Report confirms alleged cruise ship crimes
Industry under fire for issue Local 2 Investigates highlighted last year
The cruise ship industry is under fire on capitol hill for an issue Local 2 Investigates highlighted last year.
"Consumers have the right to know what we have learned before they book their first or next dream vacation," Senator John D. Rockefeller IV said, during a congressional sub-committee hearing.
Last August, Local 2 Investigates reported federal law makes it impossible for the public to gain access to information about crimes committed at sea.
According to a congressional report, our findings were confirmed. Only 31 out of more than 900 alleged crimes reported since 2011 to the FBI were made public. See report.
Currently, the FBI is only required to disclose crimes that have been solved, but the vast majority of cases go unsolved. The United States Coast Guard currently maintains the website that disseminates the information.

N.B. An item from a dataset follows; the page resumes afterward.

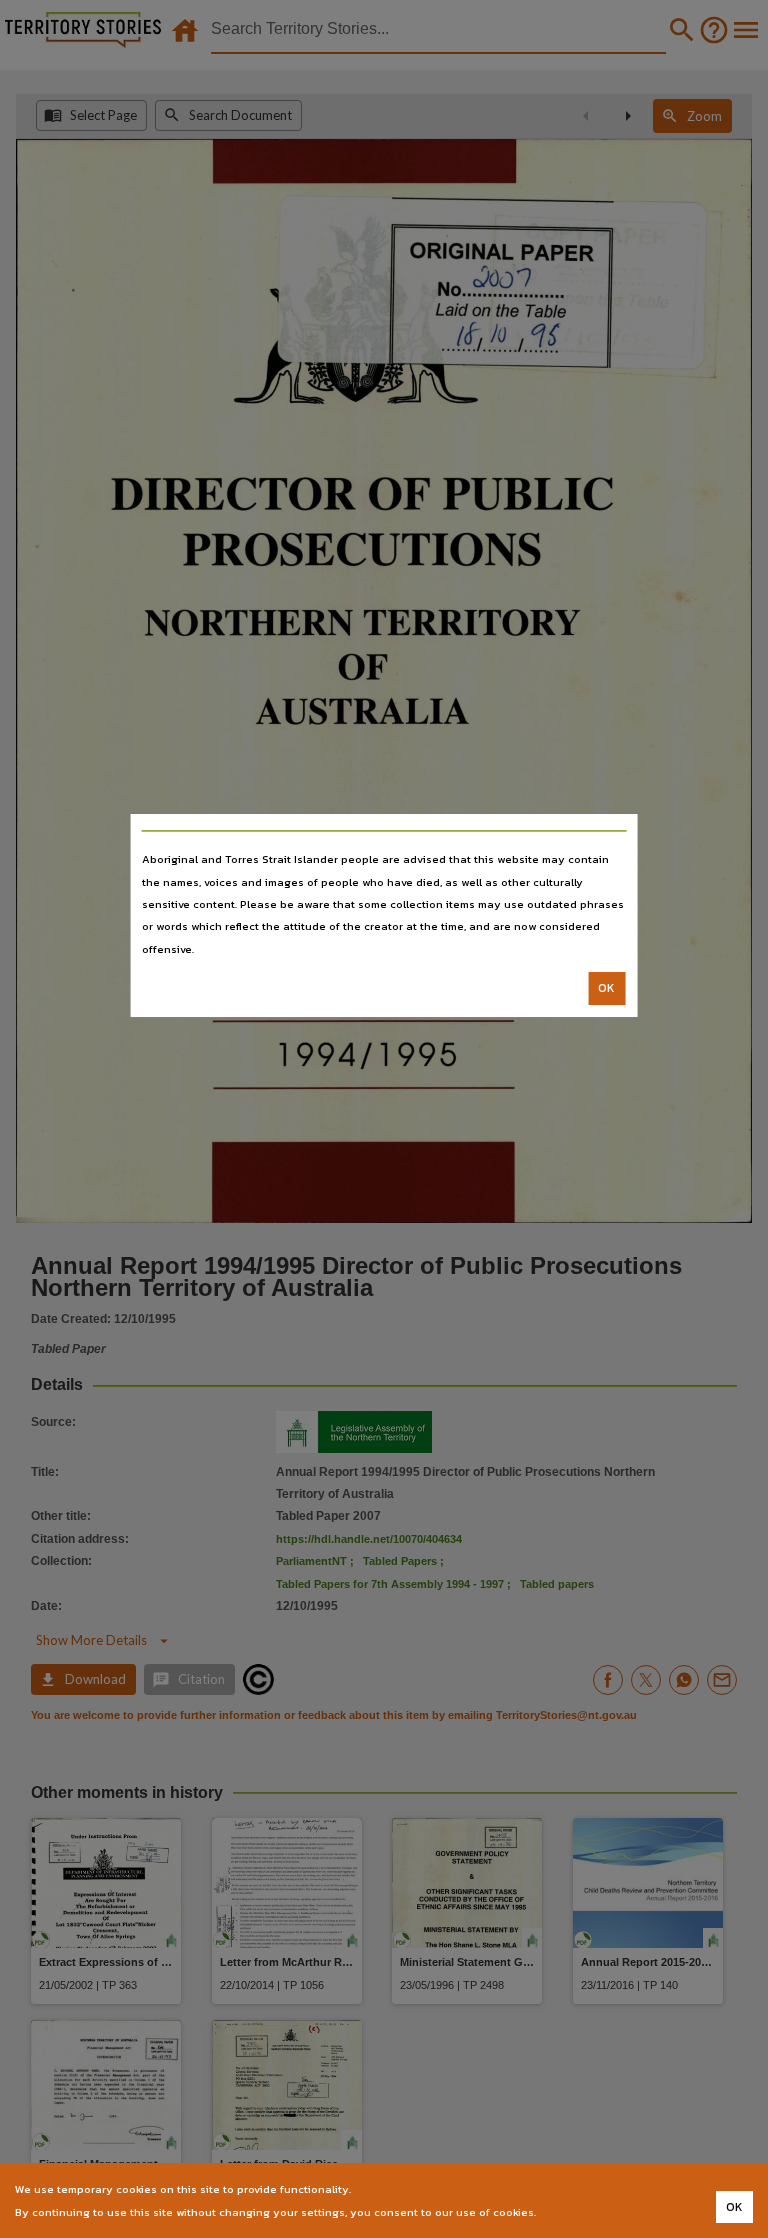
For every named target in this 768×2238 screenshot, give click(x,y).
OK (606, 988)
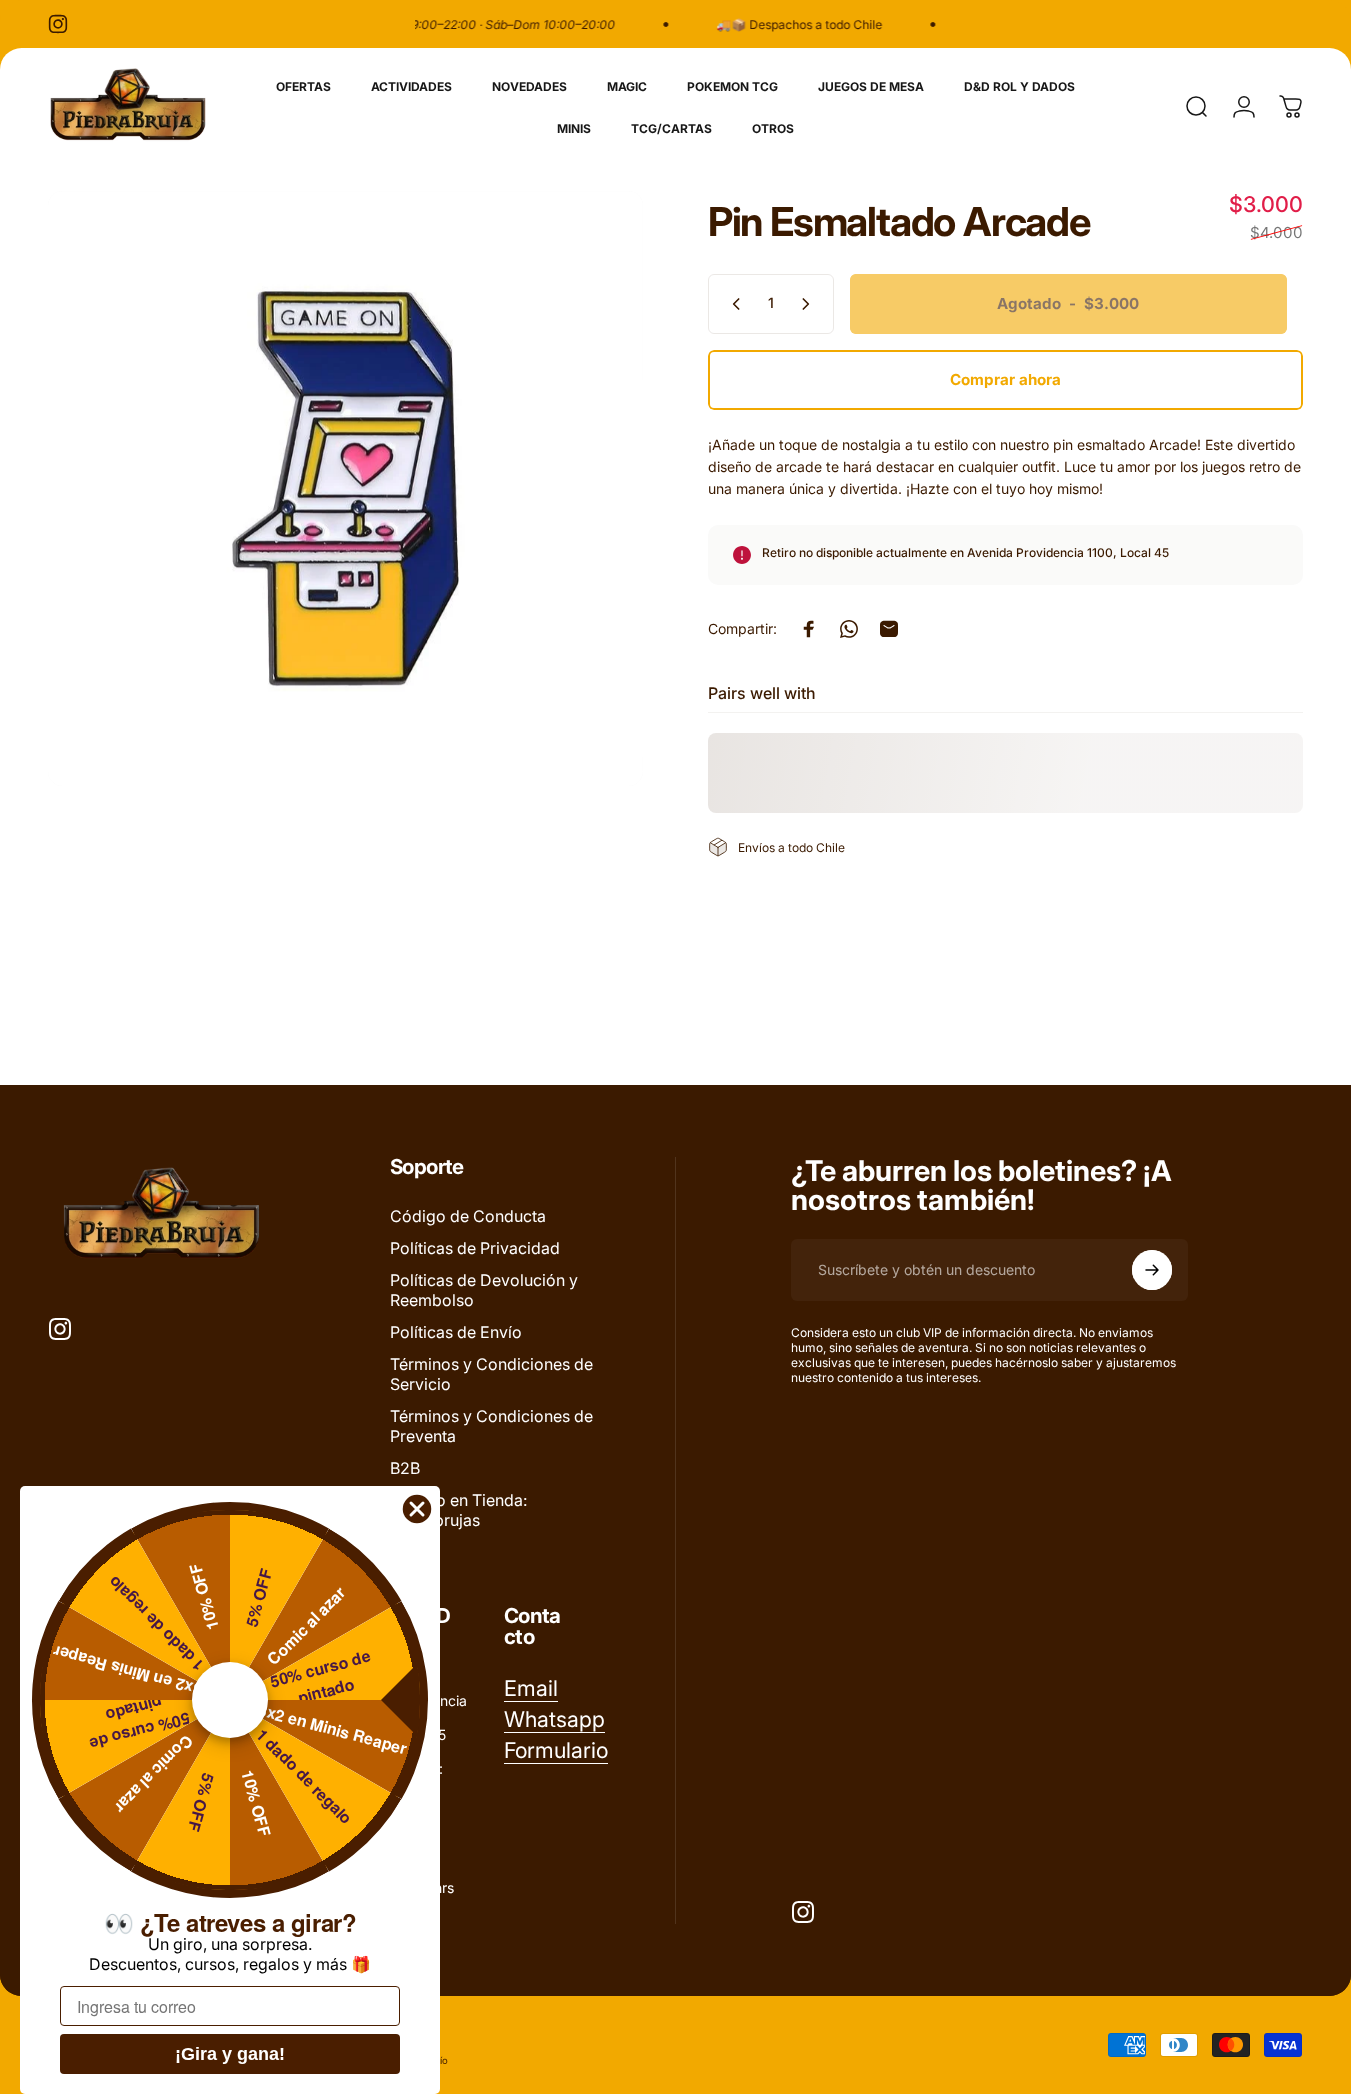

But passenger protection requirements, and crime data reporting may be changing with the introduction of the Cruise Passenger Protection Act.
The legislation, which has yet to become law, mandates cruise lines contact the FBI within four hours of an alleged crime. It also orders cruise ships to be outfitted with extensive video surveillance systems in public areas and for employees to safeguard video evidence.
In addition, the "Cruise Passenger Protection Act" requires more detailed and accurate crime statistics be available to the public online.